* **Short problem**: Please pick out every line in the entries below that contains the string "element", and copy each one in full.

Document and screenshot pointing entries:
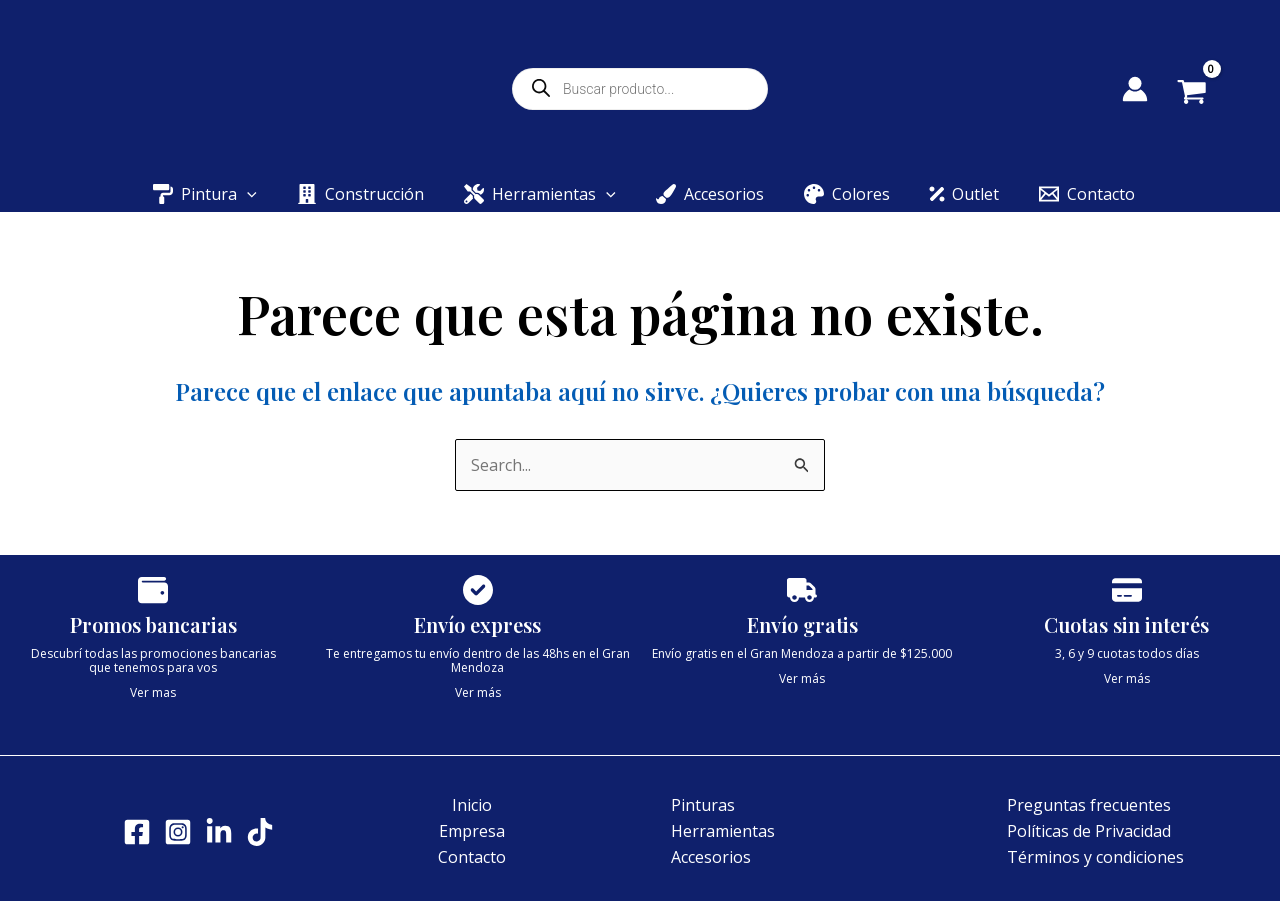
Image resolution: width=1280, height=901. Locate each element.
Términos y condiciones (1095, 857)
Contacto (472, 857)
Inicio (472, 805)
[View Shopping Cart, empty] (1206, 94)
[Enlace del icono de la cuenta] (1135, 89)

==

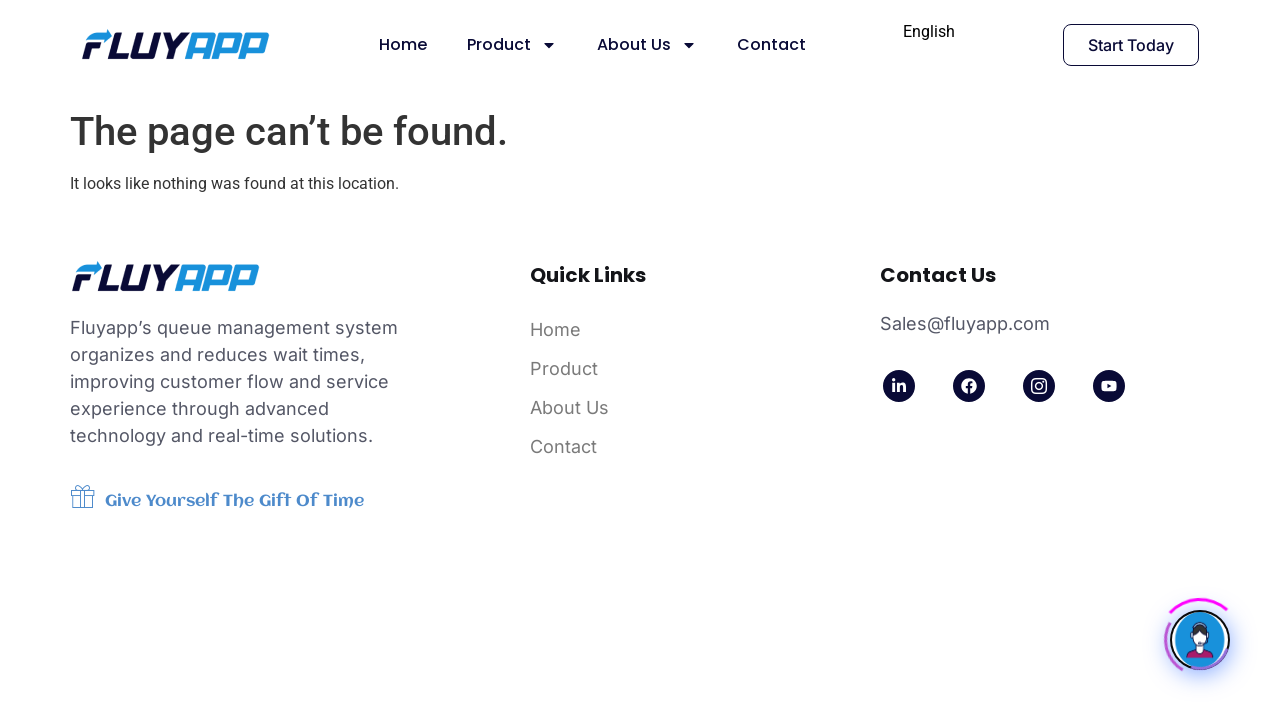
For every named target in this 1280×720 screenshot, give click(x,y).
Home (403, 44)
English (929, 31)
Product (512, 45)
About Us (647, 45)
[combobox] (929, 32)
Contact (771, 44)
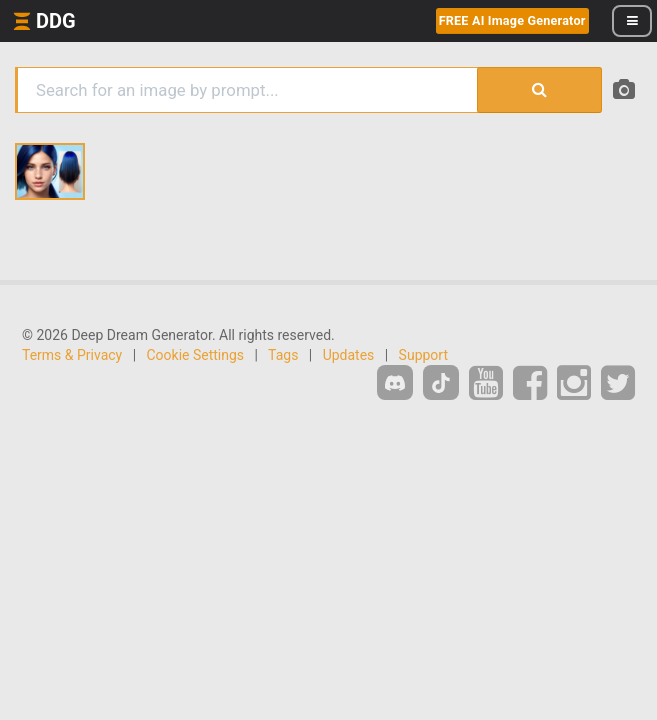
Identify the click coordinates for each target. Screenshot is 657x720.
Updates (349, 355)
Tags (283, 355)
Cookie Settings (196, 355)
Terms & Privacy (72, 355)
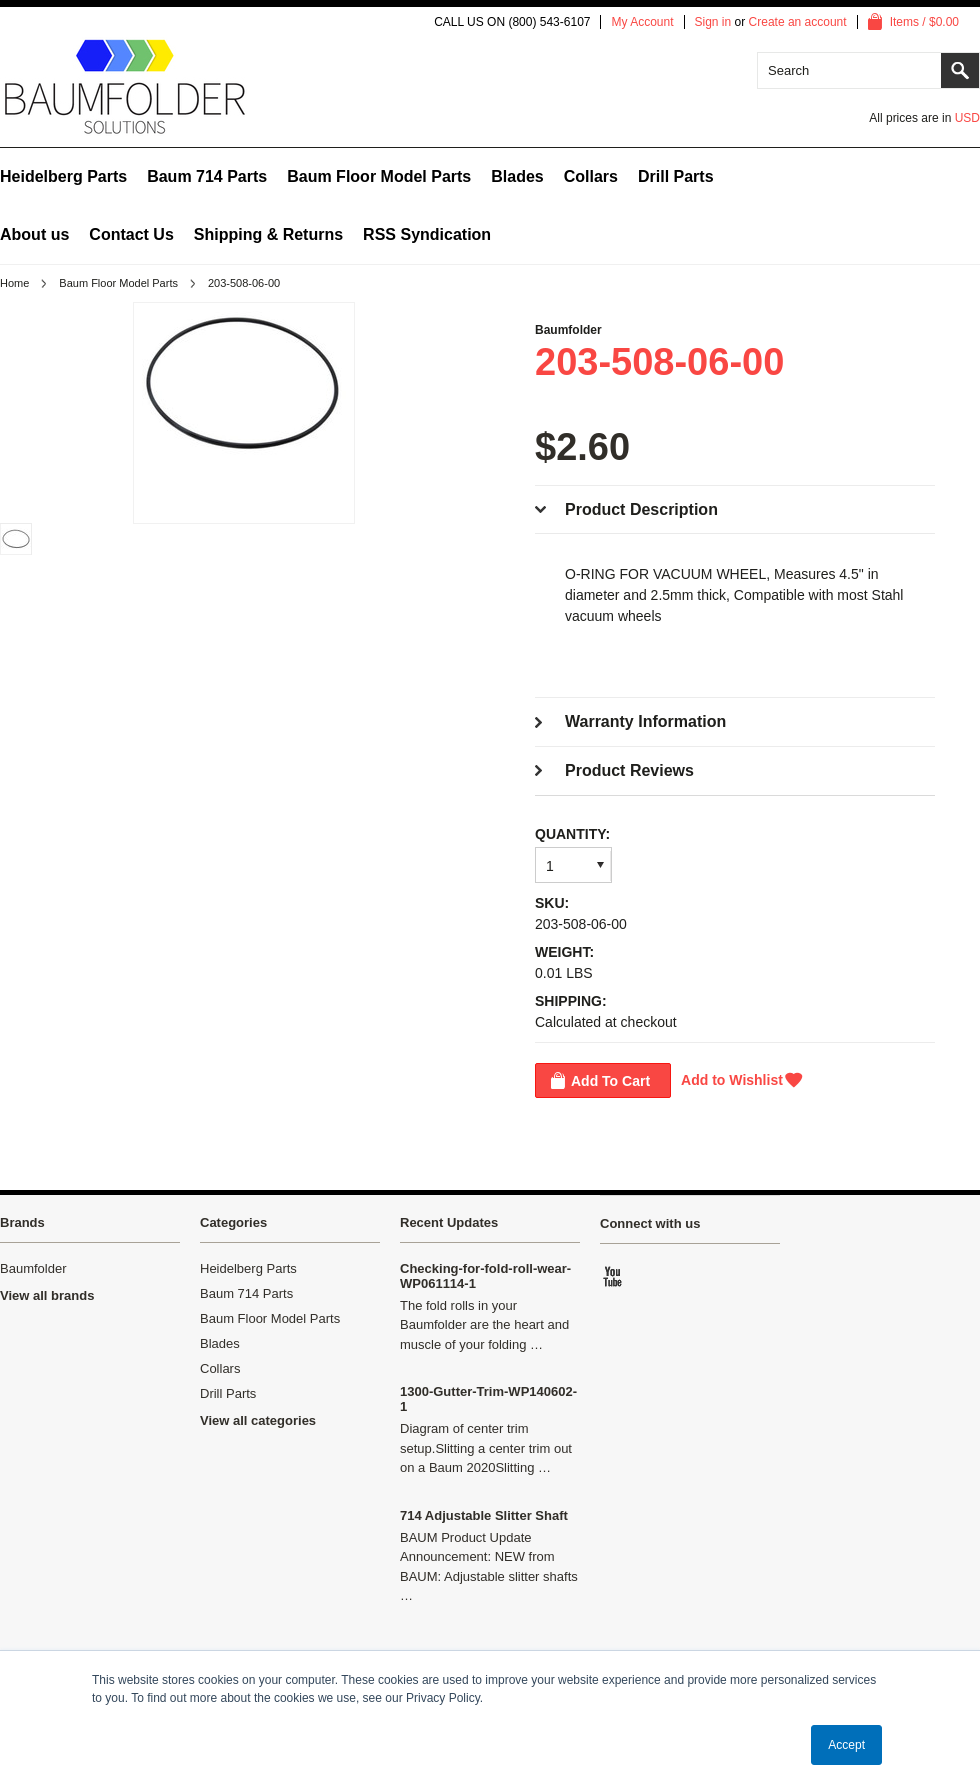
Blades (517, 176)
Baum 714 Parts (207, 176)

* * *

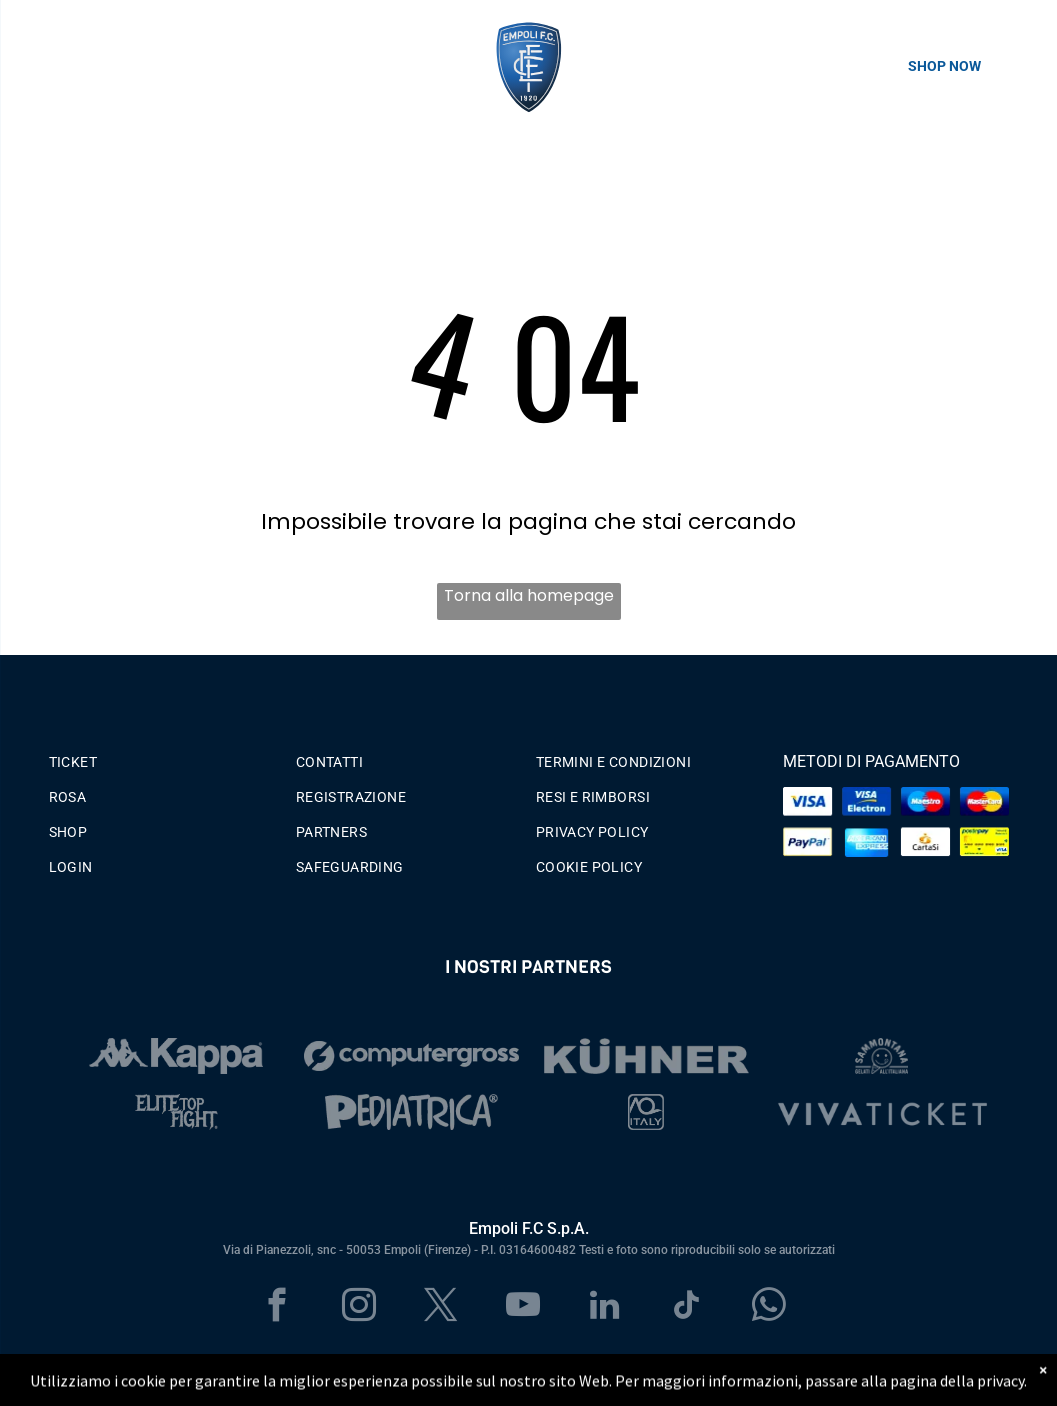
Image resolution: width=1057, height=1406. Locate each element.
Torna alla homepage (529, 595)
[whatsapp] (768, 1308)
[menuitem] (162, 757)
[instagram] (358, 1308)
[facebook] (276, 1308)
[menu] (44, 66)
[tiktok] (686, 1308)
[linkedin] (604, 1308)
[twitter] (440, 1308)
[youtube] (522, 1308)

* **Exercise solution**:
Image resolution: width=1280, height=901. Locate each element.
Image resolution: width=1057, height=1406. Locate each element.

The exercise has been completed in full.